WORK INSTRUCTION: Output the number of lines in the entries below with the string "Given" in them, and nothing further.

DATA PROVIDED:
+++
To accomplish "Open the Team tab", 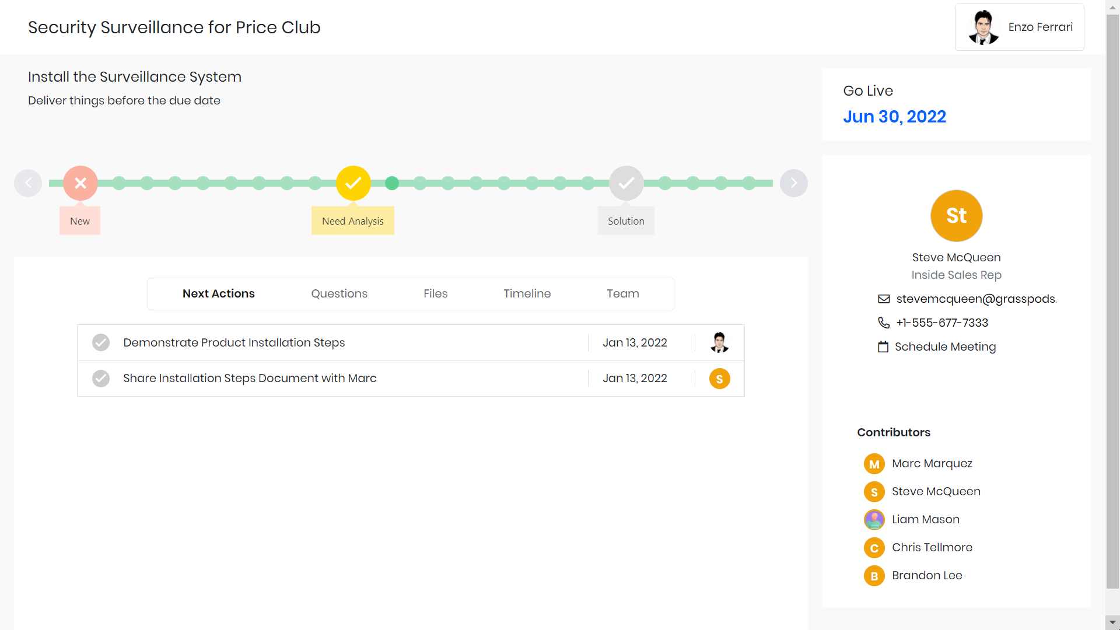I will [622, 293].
+++
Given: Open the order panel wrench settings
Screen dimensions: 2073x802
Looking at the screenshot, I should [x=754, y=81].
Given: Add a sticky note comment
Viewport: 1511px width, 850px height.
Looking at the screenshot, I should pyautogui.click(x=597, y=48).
+++
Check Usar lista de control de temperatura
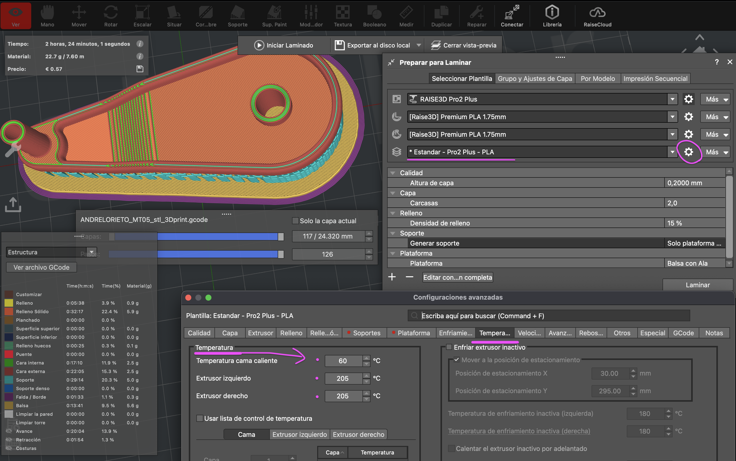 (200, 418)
+++
EXERCISE RESULT: 2